Does Cas9 only cut the DNA once, or does it cut on both sides of the gRNA sequence?
- Cas9 does not cut the guide RNA sequence.
- Cas9 introduces one double-stranded break at a specific location dictated by the gRNA and PAM sequence.
- This means that both DNA strands are cut at the same site, leading to a single DSB rather than multiple cuts.
The purpose of the carrier salmon sperm DNA is to protect the plasmid and donor DNA from cell endonucleases and cell wall.
Please clarify the ‘and cell wall’ component.

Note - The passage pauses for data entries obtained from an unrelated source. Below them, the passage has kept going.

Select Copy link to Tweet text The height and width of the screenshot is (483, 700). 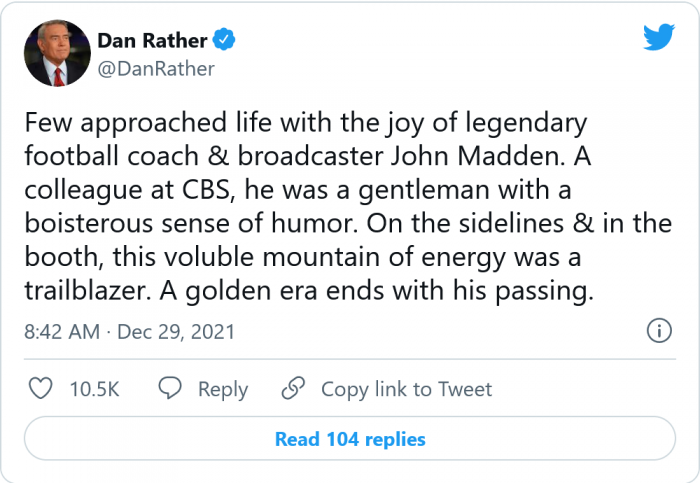[406, 389]
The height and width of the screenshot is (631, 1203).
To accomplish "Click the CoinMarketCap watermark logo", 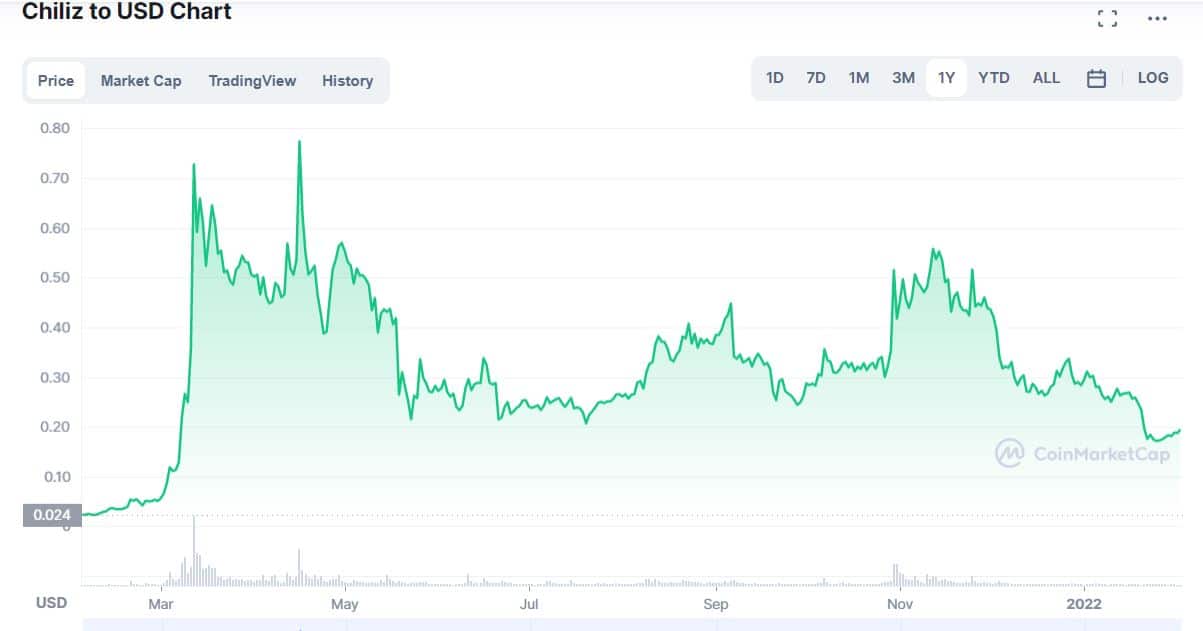I will coord(1082,453).
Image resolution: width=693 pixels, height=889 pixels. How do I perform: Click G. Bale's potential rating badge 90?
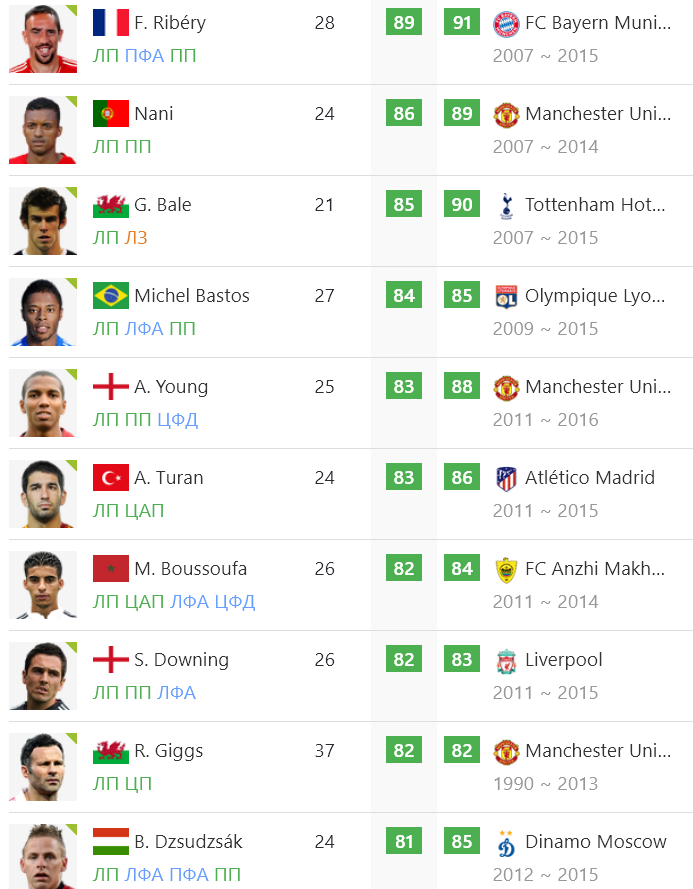(x=462, y=204)
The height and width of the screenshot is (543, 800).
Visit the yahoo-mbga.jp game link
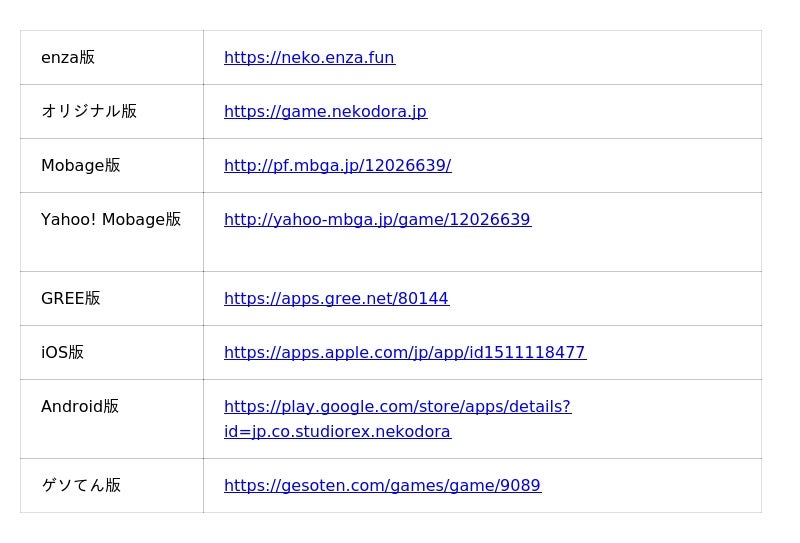coord(377,220)
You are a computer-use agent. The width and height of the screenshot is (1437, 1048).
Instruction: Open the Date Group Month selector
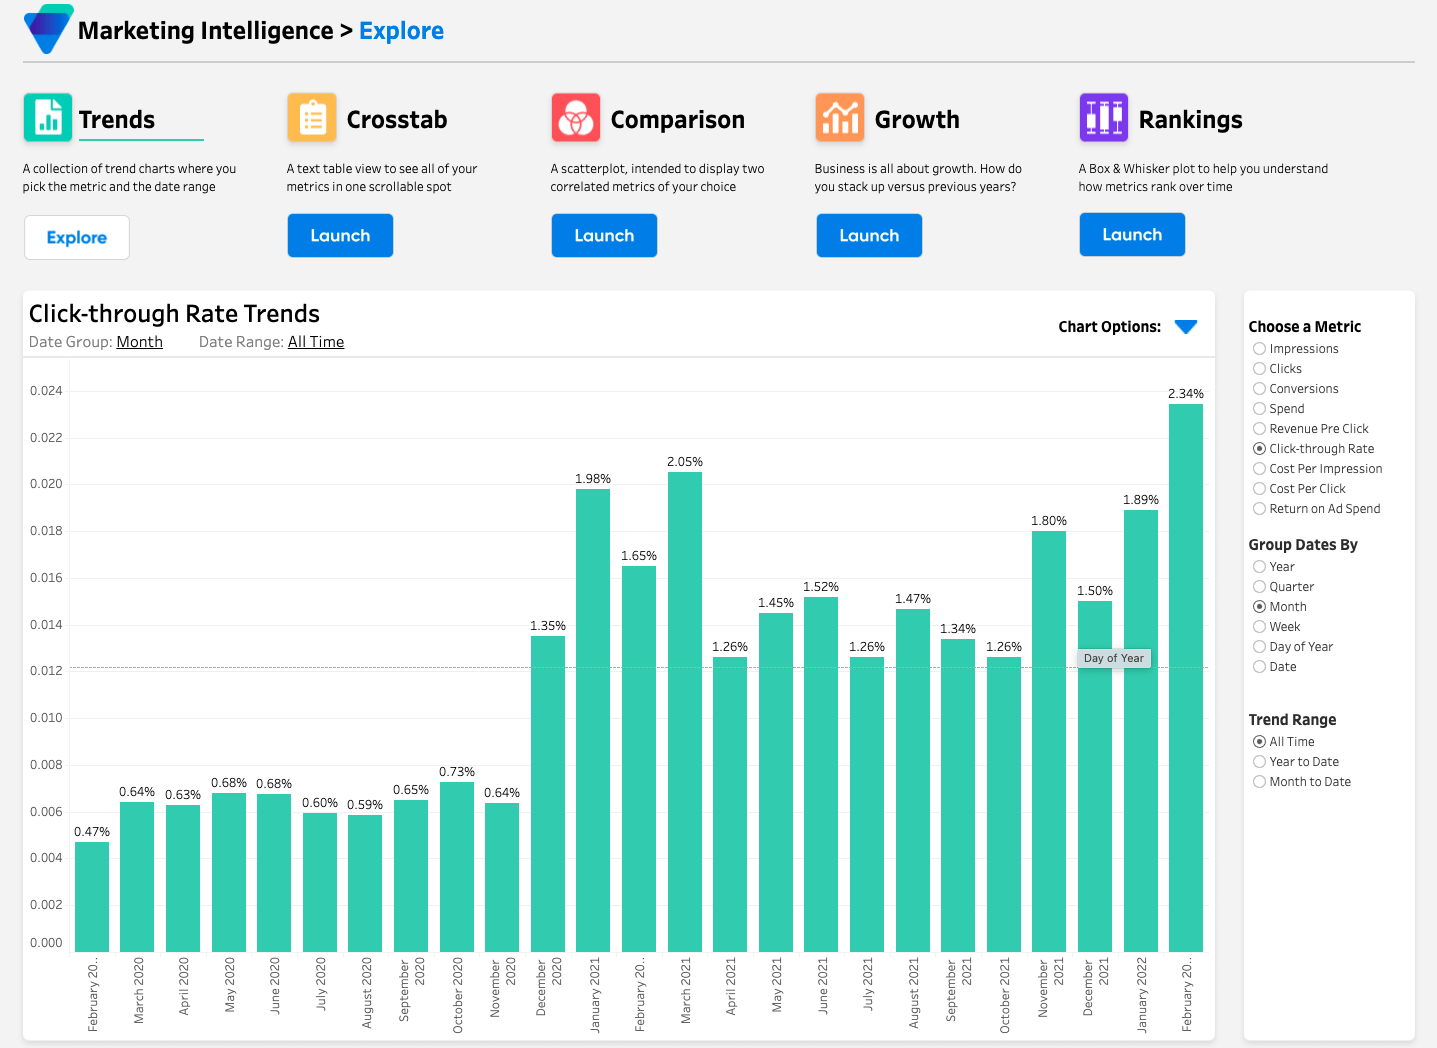click(139, 341)
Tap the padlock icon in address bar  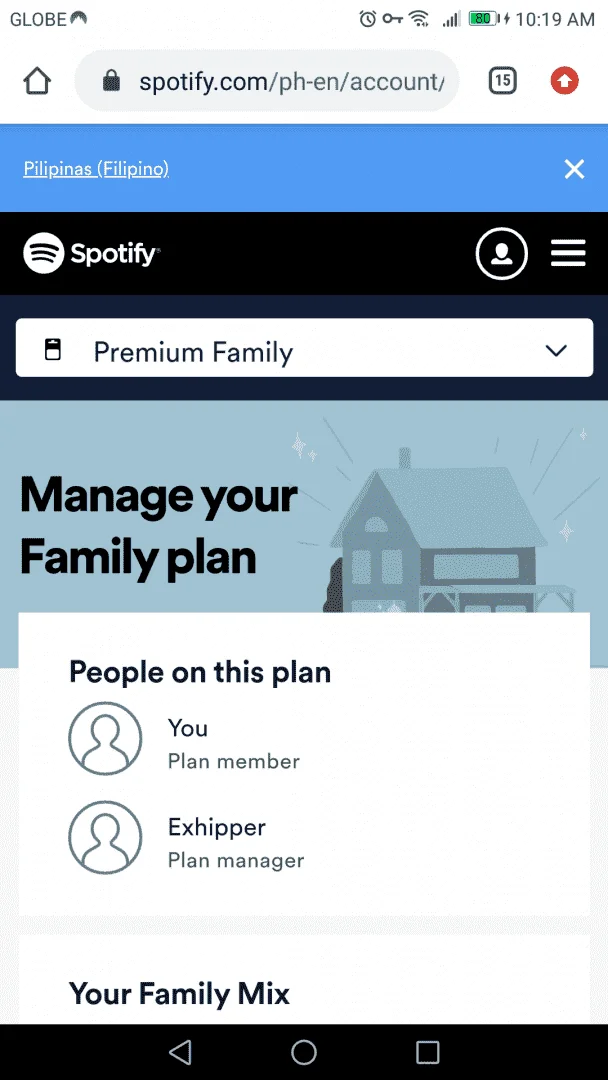click(111, 82)
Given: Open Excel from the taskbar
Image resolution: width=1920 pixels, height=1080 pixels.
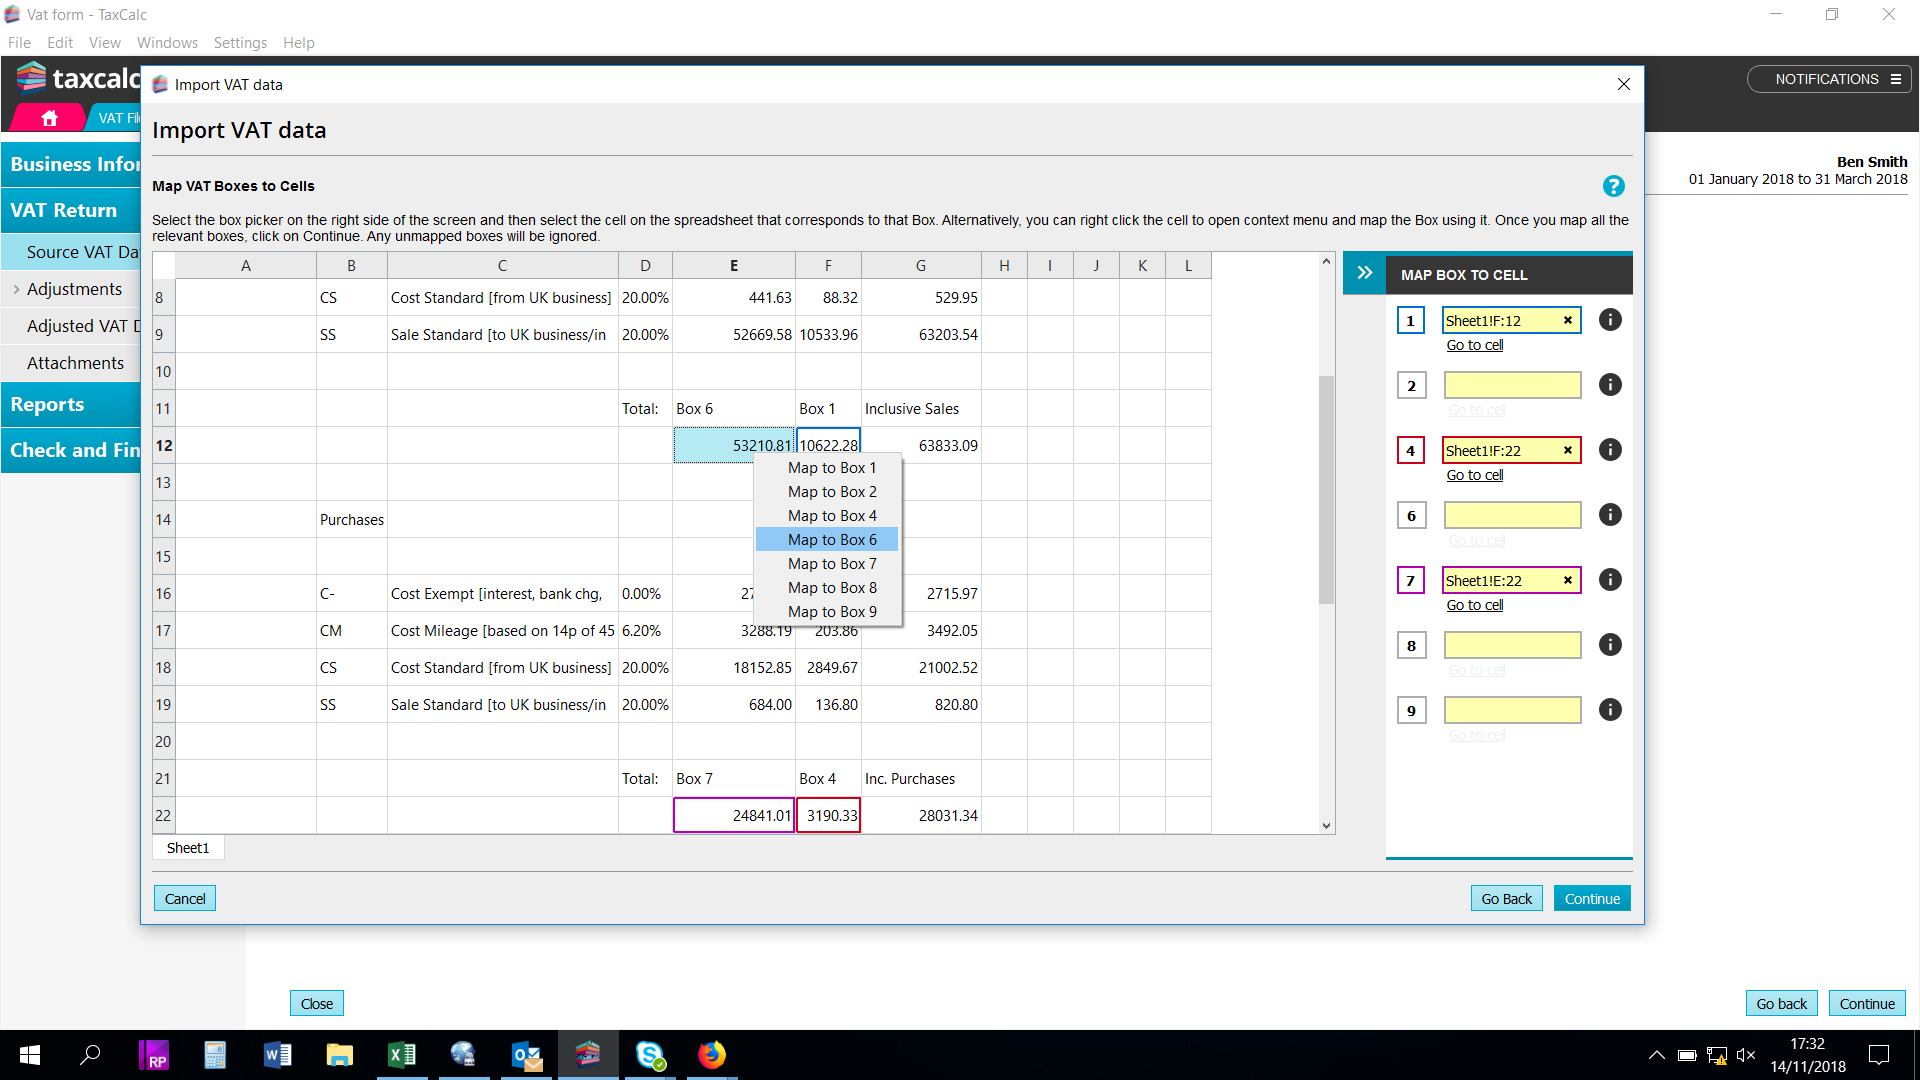Looking at the screenshot, I should 401,1055.
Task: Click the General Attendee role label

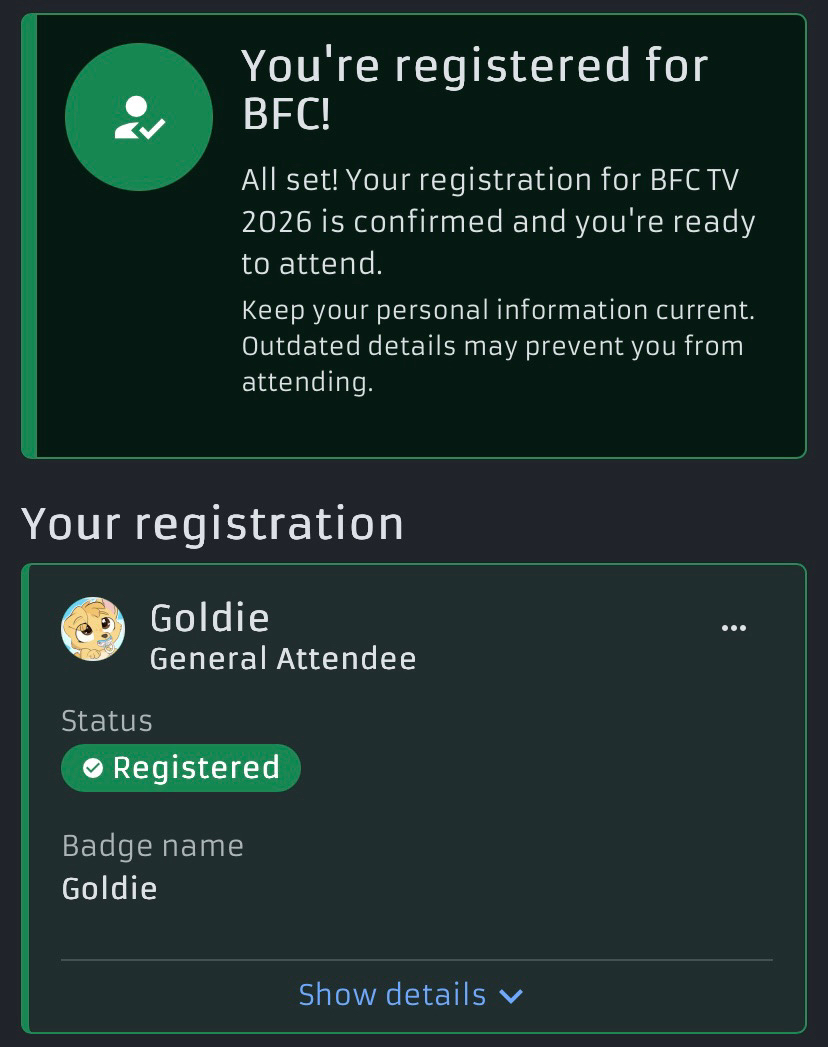Action: point(283,659)
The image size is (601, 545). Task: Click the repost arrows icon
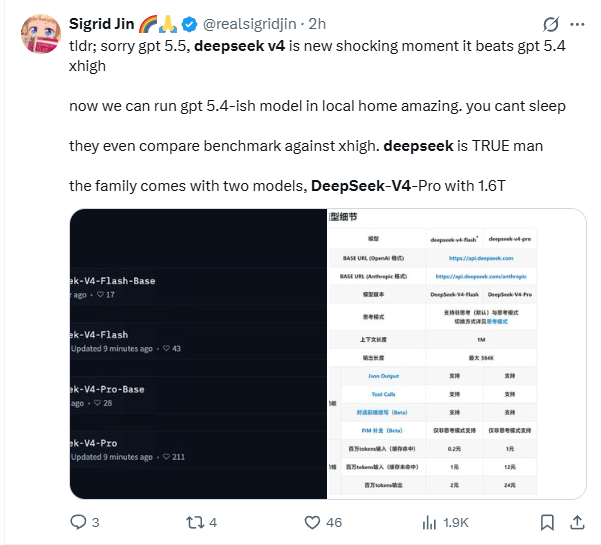click(194, 521)
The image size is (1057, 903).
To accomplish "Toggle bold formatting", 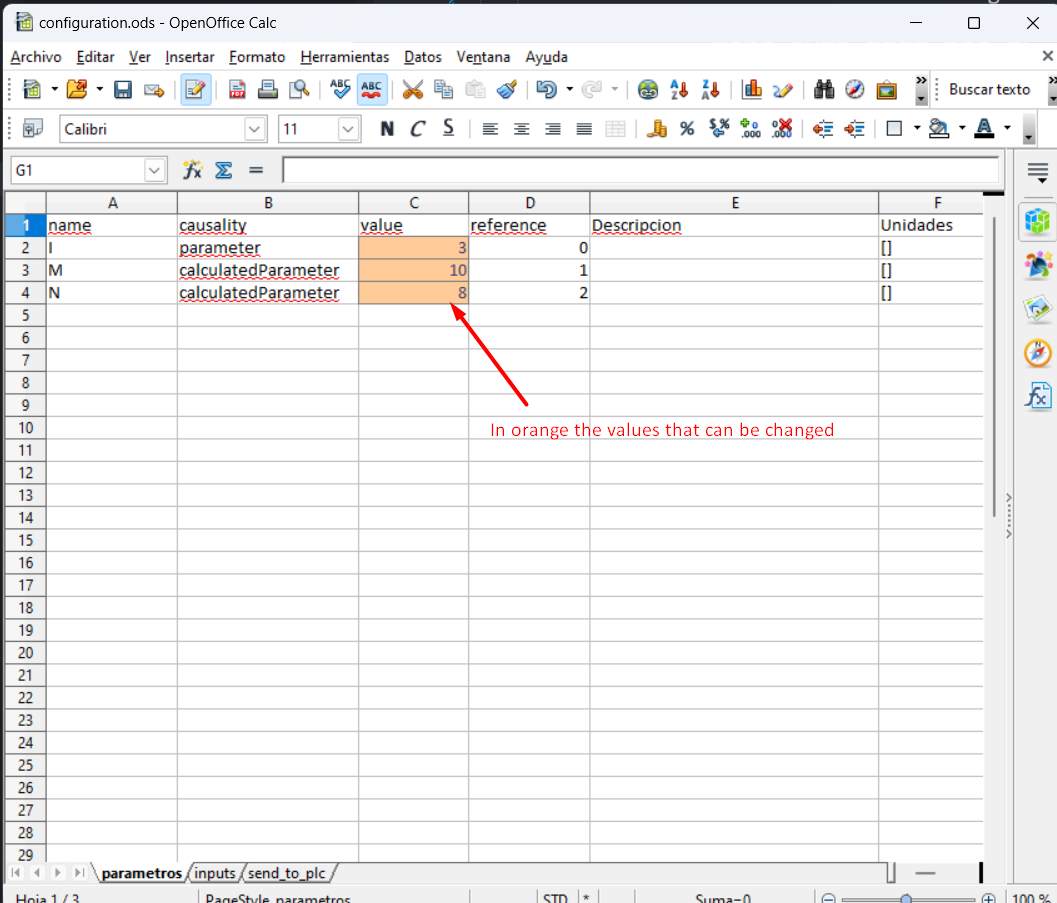I will click(x=387, y=128).
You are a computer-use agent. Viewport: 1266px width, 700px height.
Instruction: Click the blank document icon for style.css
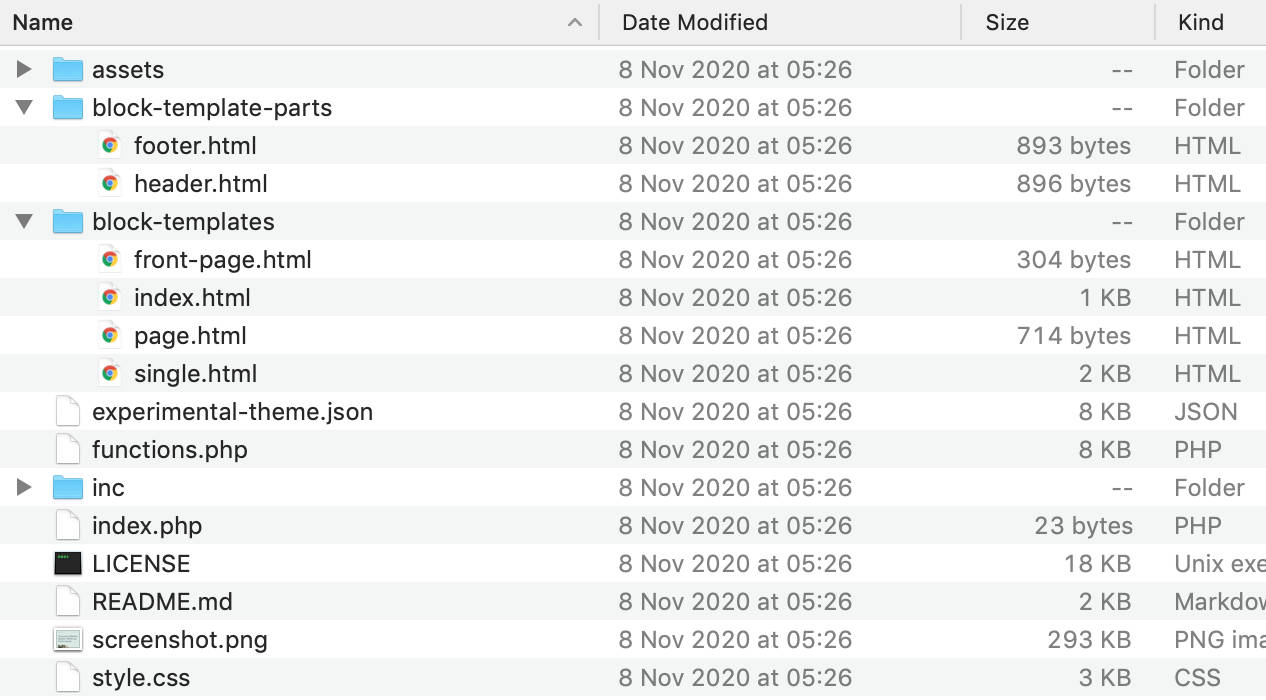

The cell wall has been suggested to bind to DNA during the transformation process. The addition of the salmon sperm DNA can thus reduce the possibility of the desired DNA (in this case CRISPR plasmid and donor DNA) from binding to the cell wall, as the cell wall may be overloaded with the salmon DNA.
Compare the purpose of the Lithium Acetate and the salmon sperm DNA in the yeast transformation process.
The CRISPR DNA must pass through both the cell wall and the cell membrane to get into the yeast cell.
- The purpose of LiAc is to neutralize negative charge repulsion between the cell membrane (composed of phospholipids with phosphate groups that are negatively charged), and DNA (phosphate groups negatively charged).
- The cell wall (different cellular and molecular structure than cell membrane) is composed of protein and polysaccharide molecules. The purpose of the salmon sperm DNA is to increase efficiency of uptake of CRISPR DNA through various means, like limiting endonuclease degradation of the CRISPR DNA, as well as limiting non-specific interactions for example between the CRISPR DNA and cell wall.